Scrivo questa lettera dopo aver pianto per l’ennesima volta sulle note di “Quel giorno di pioggia”. Dall’altra parte del mondo. Da solo. Mi chiamo Tommaso, ho diciassette anni e la verità è che niente mi emoziona come il Toro. Sono stato cresciuto da una famiglia granata da quattro generazioni, andando allo stadio ogni domenica, con mio papà e mio nonno. Abbiamo tutti e tre in comune la precocità del tifo, infatti siamo stati tutti portati allo stadio (uno al Filadelfia, uno al Comunale e io al Delle Alpi) quando ancora non avevamo imparato bene a parlare.

Quest’anno sono lontano dai ragazzi, sono a Filadelfia (proprio lei) per studiare e non so se mi manchi più la mia famiglia o la mia famiglia granata.
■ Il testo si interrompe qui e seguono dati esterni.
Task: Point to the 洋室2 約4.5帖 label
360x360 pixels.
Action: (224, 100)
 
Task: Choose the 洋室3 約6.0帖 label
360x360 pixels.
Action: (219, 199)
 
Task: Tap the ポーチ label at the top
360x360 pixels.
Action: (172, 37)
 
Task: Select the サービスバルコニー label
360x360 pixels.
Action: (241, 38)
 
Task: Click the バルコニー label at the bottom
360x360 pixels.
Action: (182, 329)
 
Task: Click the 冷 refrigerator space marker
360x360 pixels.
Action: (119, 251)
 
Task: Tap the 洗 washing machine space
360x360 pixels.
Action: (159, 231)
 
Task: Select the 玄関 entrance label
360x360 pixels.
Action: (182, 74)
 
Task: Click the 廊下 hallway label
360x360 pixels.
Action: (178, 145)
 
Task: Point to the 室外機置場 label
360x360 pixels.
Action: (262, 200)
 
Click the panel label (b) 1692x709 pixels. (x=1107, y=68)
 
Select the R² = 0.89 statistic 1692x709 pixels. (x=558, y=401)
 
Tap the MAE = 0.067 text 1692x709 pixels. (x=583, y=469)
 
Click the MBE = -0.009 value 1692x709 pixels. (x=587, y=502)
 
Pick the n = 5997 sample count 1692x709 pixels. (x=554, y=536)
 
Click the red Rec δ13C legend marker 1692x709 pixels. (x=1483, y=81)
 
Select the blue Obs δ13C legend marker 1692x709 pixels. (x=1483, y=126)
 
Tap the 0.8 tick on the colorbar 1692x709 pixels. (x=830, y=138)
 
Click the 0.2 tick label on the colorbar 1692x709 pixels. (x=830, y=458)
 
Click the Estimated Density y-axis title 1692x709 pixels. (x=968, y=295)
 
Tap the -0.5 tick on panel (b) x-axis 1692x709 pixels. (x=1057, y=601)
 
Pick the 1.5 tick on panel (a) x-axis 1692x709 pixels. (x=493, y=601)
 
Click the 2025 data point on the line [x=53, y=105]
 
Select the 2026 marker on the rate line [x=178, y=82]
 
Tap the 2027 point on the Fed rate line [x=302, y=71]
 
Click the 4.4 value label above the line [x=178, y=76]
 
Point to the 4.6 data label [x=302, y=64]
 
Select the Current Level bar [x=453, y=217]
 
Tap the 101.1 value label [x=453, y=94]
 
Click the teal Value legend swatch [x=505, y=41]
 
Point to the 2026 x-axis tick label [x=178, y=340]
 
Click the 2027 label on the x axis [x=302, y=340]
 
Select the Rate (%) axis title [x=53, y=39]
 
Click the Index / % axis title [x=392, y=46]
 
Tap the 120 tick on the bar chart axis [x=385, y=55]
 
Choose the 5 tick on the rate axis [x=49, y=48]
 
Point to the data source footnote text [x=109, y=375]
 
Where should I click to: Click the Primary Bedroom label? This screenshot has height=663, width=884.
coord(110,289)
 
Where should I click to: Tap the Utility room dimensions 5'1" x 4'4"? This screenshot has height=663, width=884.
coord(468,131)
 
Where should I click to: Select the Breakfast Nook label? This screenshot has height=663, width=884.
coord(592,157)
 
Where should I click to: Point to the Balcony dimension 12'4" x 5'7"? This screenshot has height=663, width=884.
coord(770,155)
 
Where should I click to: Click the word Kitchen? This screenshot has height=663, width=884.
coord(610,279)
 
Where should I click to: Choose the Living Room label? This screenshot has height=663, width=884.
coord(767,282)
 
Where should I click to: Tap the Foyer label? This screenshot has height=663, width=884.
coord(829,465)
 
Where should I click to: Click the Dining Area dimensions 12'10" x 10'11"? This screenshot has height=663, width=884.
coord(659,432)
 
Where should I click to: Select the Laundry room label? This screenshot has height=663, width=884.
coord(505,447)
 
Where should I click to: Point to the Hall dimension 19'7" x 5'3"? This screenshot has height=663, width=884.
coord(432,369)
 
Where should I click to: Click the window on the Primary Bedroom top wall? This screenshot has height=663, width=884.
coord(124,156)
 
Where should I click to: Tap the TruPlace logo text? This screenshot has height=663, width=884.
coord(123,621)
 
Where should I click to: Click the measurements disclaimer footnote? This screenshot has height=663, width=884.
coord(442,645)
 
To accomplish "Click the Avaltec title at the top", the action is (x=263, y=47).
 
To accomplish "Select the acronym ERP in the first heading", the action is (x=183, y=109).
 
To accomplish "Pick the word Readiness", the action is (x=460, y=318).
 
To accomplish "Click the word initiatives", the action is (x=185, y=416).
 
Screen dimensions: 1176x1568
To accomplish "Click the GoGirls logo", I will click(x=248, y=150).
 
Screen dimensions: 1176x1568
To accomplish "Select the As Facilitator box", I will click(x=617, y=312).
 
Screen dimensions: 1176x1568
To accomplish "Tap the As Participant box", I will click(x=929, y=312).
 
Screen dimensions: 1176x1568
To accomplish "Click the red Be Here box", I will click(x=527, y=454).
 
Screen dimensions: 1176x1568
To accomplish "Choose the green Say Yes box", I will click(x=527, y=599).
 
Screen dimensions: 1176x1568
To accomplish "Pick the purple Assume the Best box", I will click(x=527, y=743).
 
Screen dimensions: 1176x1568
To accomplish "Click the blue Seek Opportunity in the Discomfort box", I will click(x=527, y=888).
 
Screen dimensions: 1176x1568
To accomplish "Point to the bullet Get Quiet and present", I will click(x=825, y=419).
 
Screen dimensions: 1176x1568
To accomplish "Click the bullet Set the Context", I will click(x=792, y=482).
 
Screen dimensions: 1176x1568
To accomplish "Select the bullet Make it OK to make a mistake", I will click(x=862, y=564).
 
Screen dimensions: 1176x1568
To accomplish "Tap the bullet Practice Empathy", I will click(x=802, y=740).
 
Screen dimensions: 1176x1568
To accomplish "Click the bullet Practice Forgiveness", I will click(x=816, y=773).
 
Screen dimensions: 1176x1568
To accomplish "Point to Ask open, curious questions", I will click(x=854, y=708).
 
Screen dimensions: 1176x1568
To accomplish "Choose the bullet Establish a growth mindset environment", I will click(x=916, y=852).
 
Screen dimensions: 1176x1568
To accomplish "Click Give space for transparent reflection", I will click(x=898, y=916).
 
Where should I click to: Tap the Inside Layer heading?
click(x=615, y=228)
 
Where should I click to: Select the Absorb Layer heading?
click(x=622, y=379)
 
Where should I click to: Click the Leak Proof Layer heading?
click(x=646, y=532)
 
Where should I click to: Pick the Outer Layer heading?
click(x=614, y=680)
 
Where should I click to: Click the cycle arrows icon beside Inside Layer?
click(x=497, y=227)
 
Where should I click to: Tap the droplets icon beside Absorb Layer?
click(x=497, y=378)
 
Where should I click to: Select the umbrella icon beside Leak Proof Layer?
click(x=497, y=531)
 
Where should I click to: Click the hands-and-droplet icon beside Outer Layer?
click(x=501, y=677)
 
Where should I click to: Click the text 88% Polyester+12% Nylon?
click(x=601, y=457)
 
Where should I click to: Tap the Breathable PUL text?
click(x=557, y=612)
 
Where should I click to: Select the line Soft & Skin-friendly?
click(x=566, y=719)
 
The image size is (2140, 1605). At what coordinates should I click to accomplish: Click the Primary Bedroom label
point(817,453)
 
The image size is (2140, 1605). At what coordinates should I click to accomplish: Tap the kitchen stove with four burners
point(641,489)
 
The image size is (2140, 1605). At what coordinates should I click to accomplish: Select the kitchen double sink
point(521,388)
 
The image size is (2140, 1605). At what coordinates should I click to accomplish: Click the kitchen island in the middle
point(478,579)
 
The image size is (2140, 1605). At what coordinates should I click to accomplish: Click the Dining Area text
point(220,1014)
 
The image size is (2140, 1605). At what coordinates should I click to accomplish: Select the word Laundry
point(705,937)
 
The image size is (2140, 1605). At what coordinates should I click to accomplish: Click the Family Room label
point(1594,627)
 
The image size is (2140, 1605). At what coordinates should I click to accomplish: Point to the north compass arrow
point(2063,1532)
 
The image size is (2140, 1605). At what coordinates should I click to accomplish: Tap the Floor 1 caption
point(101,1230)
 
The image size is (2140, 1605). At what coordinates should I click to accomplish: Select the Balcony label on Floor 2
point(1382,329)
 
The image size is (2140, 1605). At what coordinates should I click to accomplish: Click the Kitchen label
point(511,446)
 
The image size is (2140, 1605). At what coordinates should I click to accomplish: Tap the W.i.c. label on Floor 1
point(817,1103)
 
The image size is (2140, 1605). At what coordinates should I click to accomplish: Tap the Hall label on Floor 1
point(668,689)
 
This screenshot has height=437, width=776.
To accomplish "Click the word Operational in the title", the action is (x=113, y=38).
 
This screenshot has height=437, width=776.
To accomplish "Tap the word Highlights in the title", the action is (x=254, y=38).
Qualcuno mi ha detto: “Nel 2018 non ti perdi nulla, puoi guardarti tutte le partite tranquillamente.” E invece mi perdo un sacco di cose: le urla di Venneri, le nostre urla, il battito di mani a ritmo durante l’inno, l’adrenalina del derby, la gioia condivisa dopo un goal.
Tuttavia dall’altra parte dell’oceano ci sarà un ragazzo biondo con la sua maglia del Torino che non riesce a respirare per la tensione pre-partita, che gioirà e soffrirà con voi e che urlerà, per la prima volta da solo, il nome del Gallo dopo i suoi goal e soprattutto: “Forza Toro”.
Grazie papà, grazie nonno: il Toro è stato il regalo migliore che poteste farmi.